Pleco Trouble

chuckj

AC Members
Nov 11, 2004
41
0
0
Hi everyone -

I'd appreciate any thoughts on this. For some reason, I can't seem to keep pleco's in my water.

I had a 12 gallon eclipse system, which was way too small. I tried a couple in that tank and they all do the same thing. They would be active to start but then gradually become less active, not eat, and eventually die. I was a little ignorant at the time, I was putting small common plecos in the 12 gallon, but regardless, they didn't live.

I've since upgraded to a 55 about 4 months ago, hoping for more stable water conditions, more space, etc. All my parameters are good, the other fish I have show no signs of stress, etc. I decided to try a small bristlenose pleco in the new tank. The same things happen.
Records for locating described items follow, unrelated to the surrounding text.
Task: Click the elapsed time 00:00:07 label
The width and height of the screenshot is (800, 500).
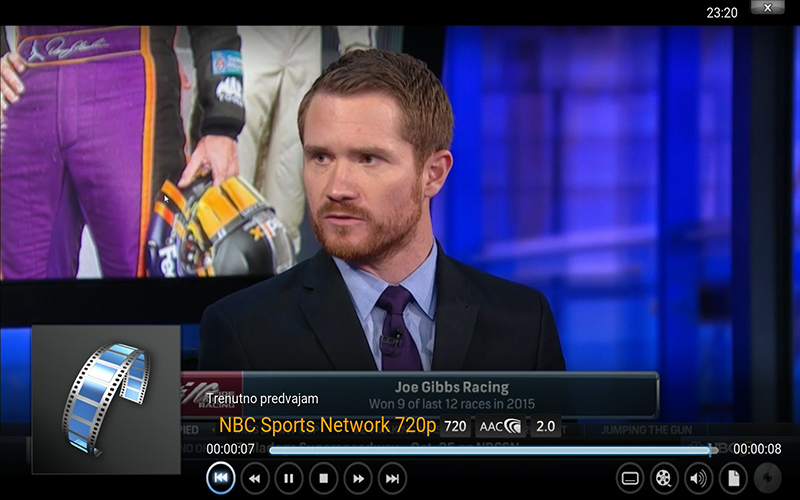Action: tap(231, 450)
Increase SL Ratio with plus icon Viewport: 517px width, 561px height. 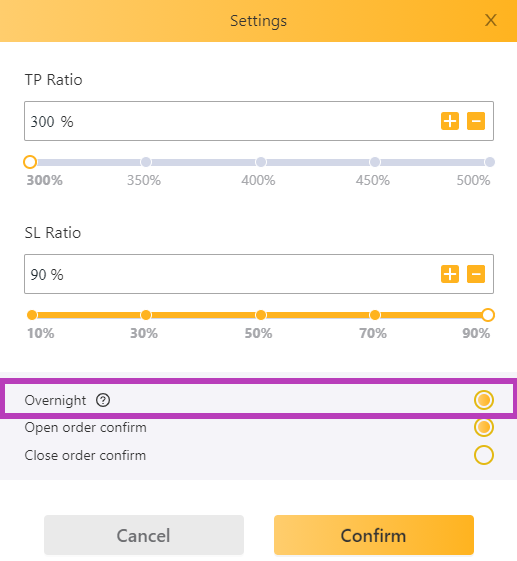point(450,274)
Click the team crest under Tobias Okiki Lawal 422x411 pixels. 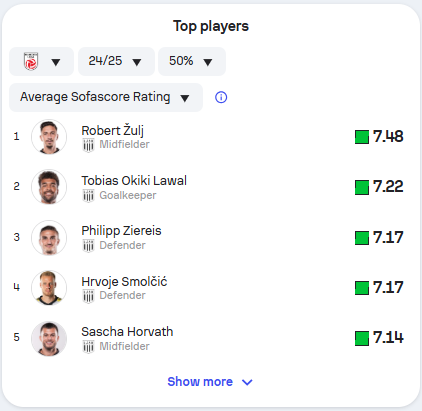(x=88, y=196)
It gradually becomes less active and dies. I've put bottom feeder tabs, blanched cucumber, etc to be sure there was food available to him. I even got a piece of driftwood after reading they need in their diet. I've now had this happen to 2 bristlenoses. It is my understanding that the city water here is hard, but I don't have a test kit for hardness and I don't know if that would kill them.

I'm assuming I'm just going to give up on the plecos! I have an oto in there now and he does a good job cleaning. Anyone else have similar experience. Is there something I'm missing?
 
For a start test you water for everything and make sure its perfect before you put in fish, i dont see how you can kill so many pleco's and not think that your water may be high in something??? :confused:
 
Re: Plec Trouble

Do you have a heater? My common Plec became inactive for a while when I first got him/her, but when I set my heater to about 76 degrees, he really perked up. This was a year ago, and he's thriving and growing in my 35 gal tank. Not sure if that was the only factor, but his perkiness coincided with the temp change. Good luck!
 
I test for everything but hardness.

Ammonia is 0
Nitrite is 0
Nitrate 10-20
PH is 7.4-7.6

I have two bala sharks, four cory cats, an oto, and a couple tetras (tetra's are transferred from the small tank). I haven't lost any other fish, and they don't even seem stressed or anything.

I have a heater and keep the tank around 79F. The pleco does seem to spend a large amount of time hanging around the heater, but i'd think 79 would be a decent temperature for a community tank from what I've read.

It has me puzzled (and frustrated!). If there were more signs of trouble, it would make more sense but it only seems to be the plecos..........so I don't know!